> _Prompt_:
From the records below, set down exactly the lines starting with the line that contains "This screenshot has height=787, width=1512." and going on through the line that contains "The width and height of the screenshot is (1456, 819).". Nothing else is wanted.

> _Material supplied_:
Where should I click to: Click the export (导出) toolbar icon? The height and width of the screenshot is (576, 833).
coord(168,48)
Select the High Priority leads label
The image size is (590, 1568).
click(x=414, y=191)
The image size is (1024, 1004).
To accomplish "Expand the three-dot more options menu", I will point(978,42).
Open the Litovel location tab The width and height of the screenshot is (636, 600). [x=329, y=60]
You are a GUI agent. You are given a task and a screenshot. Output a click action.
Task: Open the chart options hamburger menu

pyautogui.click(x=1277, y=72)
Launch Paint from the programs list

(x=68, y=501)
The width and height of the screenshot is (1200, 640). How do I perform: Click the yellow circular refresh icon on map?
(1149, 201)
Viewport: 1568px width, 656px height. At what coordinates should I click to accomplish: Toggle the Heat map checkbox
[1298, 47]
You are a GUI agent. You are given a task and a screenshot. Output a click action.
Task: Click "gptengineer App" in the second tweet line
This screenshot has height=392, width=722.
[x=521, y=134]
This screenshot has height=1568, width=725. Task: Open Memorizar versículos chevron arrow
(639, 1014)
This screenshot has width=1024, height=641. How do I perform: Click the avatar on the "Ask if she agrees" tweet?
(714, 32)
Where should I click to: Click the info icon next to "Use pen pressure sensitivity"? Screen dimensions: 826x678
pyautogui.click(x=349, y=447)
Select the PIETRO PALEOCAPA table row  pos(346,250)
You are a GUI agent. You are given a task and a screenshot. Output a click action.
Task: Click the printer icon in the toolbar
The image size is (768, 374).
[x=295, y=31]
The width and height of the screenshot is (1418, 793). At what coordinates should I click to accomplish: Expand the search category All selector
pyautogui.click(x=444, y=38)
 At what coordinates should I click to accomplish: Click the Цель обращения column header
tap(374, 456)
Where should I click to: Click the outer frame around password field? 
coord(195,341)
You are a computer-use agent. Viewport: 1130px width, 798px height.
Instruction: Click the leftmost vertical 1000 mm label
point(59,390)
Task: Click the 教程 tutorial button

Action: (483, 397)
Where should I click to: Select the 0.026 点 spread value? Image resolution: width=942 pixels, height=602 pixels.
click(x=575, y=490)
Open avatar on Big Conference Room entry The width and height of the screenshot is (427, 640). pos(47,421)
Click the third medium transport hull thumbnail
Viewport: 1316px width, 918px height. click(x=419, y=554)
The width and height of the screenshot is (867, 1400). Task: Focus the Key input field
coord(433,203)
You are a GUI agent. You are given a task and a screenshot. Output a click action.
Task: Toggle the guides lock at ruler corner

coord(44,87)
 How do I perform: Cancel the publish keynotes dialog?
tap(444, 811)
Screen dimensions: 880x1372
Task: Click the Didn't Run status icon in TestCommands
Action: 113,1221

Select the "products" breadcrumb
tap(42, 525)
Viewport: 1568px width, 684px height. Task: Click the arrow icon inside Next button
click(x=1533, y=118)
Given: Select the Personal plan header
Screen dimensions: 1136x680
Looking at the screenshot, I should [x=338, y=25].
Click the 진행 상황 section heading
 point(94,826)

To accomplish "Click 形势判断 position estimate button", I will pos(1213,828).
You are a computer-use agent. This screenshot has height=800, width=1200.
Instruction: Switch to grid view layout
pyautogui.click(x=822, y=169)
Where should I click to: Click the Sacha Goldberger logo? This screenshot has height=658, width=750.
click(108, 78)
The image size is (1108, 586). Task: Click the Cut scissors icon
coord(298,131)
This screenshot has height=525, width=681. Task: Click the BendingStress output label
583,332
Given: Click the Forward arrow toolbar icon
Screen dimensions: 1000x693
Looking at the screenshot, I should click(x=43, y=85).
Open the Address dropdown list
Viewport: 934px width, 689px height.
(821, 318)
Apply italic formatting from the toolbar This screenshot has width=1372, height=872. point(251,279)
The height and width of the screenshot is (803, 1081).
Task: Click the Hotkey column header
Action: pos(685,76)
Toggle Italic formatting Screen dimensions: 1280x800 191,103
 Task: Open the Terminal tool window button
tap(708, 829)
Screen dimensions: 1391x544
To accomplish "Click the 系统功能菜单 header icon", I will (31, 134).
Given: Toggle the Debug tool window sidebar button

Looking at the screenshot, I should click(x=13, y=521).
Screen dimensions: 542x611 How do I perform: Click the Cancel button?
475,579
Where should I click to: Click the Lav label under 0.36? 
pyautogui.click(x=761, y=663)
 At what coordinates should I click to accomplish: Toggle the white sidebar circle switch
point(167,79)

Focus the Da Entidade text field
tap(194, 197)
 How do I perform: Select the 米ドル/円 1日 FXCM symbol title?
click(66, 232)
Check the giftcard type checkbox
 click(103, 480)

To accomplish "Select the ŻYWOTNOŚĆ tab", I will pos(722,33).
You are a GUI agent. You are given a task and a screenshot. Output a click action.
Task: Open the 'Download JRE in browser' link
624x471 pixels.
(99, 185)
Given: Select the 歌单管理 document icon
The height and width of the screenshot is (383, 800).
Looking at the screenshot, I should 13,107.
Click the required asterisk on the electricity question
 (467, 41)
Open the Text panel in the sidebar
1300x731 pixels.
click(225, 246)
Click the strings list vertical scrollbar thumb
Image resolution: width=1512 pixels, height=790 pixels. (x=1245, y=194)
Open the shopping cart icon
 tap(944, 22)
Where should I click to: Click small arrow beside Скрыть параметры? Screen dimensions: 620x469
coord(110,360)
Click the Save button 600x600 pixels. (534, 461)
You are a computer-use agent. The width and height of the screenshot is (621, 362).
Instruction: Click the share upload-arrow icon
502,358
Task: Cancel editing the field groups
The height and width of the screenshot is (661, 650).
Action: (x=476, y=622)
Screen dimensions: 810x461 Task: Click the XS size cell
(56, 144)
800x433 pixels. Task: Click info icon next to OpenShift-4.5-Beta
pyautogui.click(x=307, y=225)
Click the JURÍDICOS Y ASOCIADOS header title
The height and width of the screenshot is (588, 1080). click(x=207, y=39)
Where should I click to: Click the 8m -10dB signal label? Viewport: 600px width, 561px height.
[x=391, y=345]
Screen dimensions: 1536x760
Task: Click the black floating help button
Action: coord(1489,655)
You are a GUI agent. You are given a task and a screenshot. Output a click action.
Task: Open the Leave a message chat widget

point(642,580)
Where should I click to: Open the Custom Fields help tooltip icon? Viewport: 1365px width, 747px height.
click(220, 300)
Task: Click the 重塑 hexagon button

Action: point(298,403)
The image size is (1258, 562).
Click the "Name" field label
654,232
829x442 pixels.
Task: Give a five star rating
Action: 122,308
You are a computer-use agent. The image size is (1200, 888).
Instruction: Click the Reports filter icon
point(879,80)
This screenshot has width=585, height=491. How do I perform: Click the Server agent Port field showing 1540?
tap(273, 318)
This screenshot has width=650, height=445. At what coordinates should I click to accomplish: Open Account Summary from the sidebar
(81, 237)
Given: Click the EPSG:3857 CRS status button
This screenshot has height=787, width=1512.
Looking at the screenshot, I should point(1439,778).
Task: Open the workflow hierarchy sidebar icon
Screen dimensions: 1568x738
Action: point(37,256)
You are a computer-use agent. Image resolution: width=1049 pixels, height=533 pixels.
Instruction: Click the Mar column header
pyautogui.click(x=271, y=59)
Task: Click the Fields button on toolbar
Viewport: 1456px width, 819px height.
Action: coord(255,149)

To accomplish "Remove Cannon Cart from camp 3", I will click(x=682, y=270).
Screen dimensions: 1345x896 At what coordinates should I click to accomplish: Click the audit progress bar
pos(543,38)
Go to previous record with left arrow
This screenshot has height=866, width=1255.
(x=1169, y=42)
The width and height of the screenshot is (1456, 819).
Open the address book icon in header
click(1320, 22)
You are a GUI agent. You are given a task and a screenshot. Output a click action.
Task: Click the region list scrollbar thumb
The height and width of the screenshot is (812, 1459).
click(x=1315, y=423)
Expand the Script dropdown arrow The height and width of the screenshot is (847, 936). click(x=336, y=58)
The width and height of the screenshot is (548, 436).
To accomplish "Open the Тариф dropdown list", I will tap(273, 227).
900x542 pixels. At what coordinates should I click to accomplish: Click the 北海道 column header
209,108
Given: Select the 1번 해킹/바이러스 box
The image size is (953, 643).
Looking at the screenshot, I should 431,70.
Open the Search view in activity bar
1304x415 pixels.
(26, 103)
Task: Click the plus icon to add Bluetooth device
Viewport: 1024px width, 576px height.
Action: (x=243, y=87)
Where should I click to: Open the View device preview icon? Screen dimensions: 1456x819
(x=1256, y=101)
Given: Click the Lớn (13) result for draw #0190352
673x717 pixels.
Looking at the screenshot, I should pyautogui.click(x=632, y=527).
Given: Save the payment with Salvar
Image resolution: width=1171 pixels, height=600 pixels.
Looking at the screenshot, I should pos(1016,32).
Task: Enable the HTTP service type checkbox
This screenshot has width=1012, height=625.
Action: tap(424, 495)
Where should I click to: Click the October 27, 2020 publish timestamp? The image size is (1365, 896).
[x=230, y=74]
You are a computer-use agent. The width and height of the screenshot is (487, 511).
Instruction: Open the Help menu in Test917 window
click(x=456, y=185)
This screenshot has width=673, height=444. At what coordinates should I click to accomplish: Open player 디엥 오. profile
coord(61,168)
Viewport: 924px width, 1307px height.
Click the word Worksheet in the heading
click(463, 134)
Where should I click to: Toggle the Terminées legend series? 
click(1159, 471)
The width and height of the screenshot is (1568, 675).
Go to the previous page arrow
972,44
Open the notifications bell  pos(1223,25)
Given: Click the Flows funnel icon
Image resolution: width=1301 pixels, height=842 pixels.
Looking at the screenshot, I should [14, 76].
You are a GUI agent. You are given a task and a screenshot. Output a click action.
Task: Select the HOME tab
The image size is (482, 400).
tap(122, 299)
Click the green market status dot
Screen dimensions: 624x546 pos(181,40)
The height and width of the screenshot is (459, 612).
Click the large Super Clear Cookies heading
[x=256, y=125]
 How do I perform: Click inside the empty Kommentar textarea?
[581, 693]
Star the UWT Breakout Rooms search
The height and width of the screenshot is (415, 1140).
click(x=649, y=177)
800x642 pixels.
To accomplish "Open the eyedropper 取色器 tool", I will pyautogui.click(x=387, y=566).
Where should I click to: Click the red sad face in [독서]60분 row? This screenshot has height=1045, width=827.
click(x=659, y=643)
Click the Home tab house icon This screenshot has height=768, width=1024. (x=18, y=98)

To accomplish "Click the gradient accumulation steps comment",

> _Exercise result_:
This screenshot has height=787, width=1512.
Looking at the screenshot, I should point(1439,778).
Task: Open the workflow hierarchy sidebar icon
Screen dimensions: 1568x738
Action: point(37,256)
You are a computer-use agent. Image resolution: width=1049 pixels, height=533 pixels.
Instruction: Click the Mar column header
pyautogui.click(x=271, y=59)
Task: Click the Fields button on toolbar
Viewport: 1456px width, 819px height.
Action: coord(255,149)

To accomplish "Remove Cannon Cart from camp 3", I will click(x=682, y=270).
Screen dimensions: 1345x896 At what coordinates should I click to accomplish: Click the audit progress bar
pos(543,38)
Go to previous record with left arrow
This screenshot has height=866, width=1255.
(x=1169, y=42)
The width and height of the screenshot is (1456, 819).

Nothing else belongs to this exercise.